Moreover, several authors have underlined that the subjectivity of self-reporting may lead to underestimation of the prevalence of olfactory dysfunction [15, 19, 24].

The duration of the olfactory dysfunction in COVID-19 disease is still unclear. Initial studies on the duration report a rapid recovery of the symptoms within two weeks, but results were based only on a survey of patients [23].

Our study evaluated the recovery of smell as a subjective symptom. During the study duration, 93% of the participants recovered, while only 7% did not recover. The median duration for recovery was 14 days (IQR = 18). Also, this study stated that 58% of the patients recovered from their loss of smell within two weeks, while 35% of the patients recovered after the second week.

Researchers in the United Kingdom repeated surveys 1 week after the initial survey, revealing that 80% had experienced some recovery, while only 17% remained anosmic. They also noted a “plateau” in recovery after approximately 3 weeks, with a 70% recovery rate for those with anosmia of 3 or more weeks duration [25].

A study published by Lechien et al. described a complete recovery rate of 44% within 5 to 8 days following the resolution of the general symptoms.

In our study, we found an insignificant association between the degree of olfactory recovery and the severity of COVID-19 which indicates that COVID-19 disease is associated with smell recovery irrespective of its degree. However, this result may have occurred because we only assessed patients with mild and moderate disease severities.

It is well known that the subjective perception of olfaction in many people with an olfactory disorder is not congruent with objective measurement data [26].

Based on our results, The incongruence between subjective and objective tests underscores the need for a dual-method approach to accurately assess post-viral olfactory dysfunction. Discrepancies could be explained by qualitative disorders disrupting self-assessment (e.g., parosmia) [13].

Also, the discrepancies in recovery times (from a few days to several months) between individuals could be partly explained by how severely the SARS-CoV-2 virus has damaged the olfactory system [27], even though the mechanisms are still under discussion [17].

In this study, parosmia concerned 12% of patients at the presentation of the disease. Parosmia is experienced in many COVID-19 patients. One study presented the nature of parosmia as the most prevalent as early as 3 months until 1 year after COVID-19 symptoms onset [28].

Parosmia seems to be highly prevalent with mean onset between 8 and 12 weeks after COVID-19, with 10–50% of those reporting initial olfactory dysfunction. Also, it may be a positive predictor of olfactory recovery [29].

Our study used both subjective and objective assessments to evaluate olfactory function. We used the Sniffin’ Sticks test, which is a reliable and validated test for objective smell testing. However, all surveys on olfactory disorders in COVID-19 disease have only used questionnaires so far, and only a few studies have tried to validate the symptomatology using approved olfactory tests [15].

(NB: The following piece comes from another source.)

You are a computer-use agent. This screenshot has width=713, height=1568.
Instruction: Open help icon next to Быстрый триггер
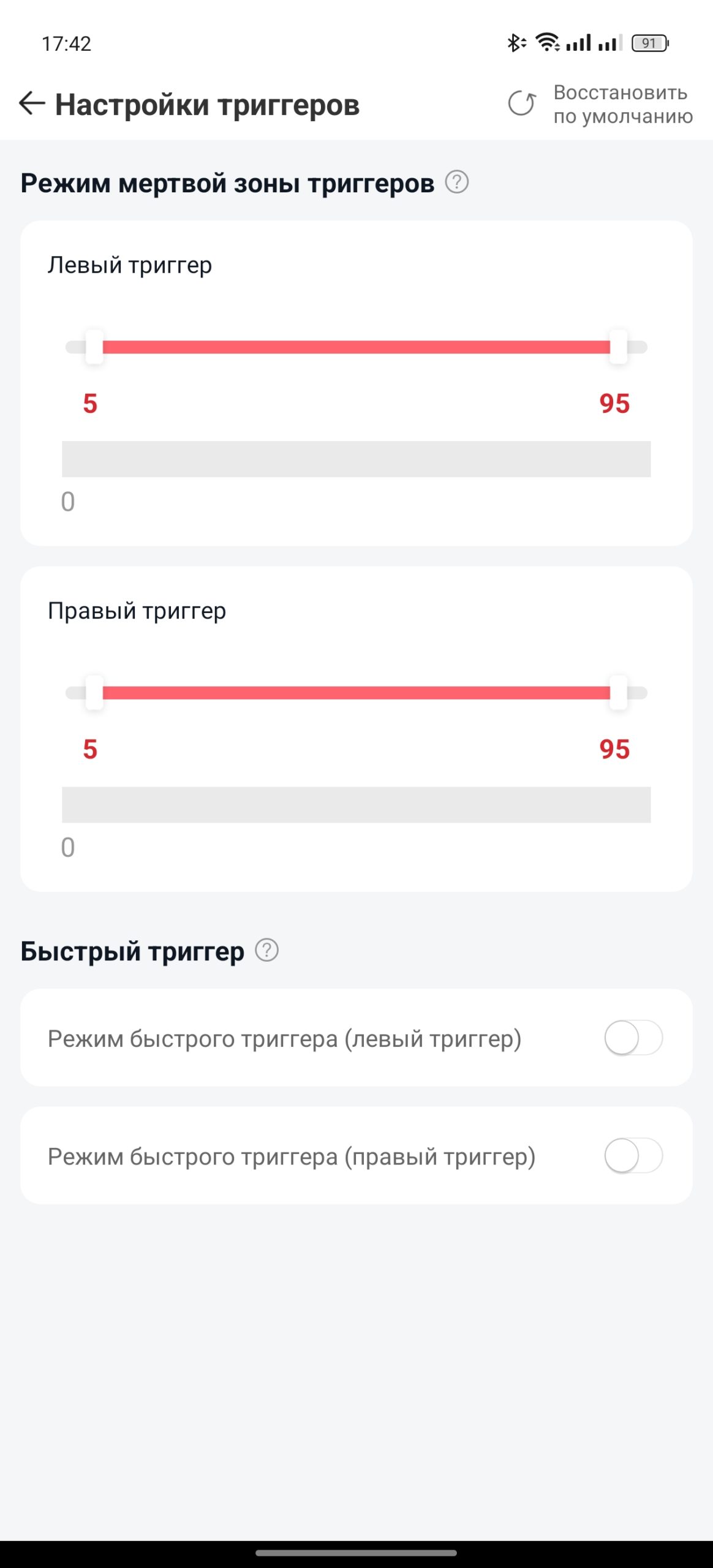(x=267, y=950)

Another strength of this study is that we used the questionnaire on olfactory disorders, which is a validated questionnaire for olfactory assessment. The Questionnaire of Olfactory Disorders (QOD) proved superior to simple “smell questions” from sinus-specific questionnaires like SNOT-22 and Rhinosinusitis Disability Index (RSDI) in distinguishing between patients with normosmia and hyposmia.

The study has limitations, including being cross-sectional, limited to Egyptian patients, and having a small sample size, requiring further validation for larger, longitudinal studies on olfactory dysfunction in COVID-19.

Conclusion

This study's findings suggest a high prevalence of objective olfactory dysfunction at three months post-COVID-19, necessitating long-term follow-up with psychophysical testing to definitively assess the potential for permanent impairment.

We concluded that there are no statistically significant associations between sex, type of isolation, age, time between COVID-19 diagnosis and olfactory dysfunction onset, and time to olfactory function recovery.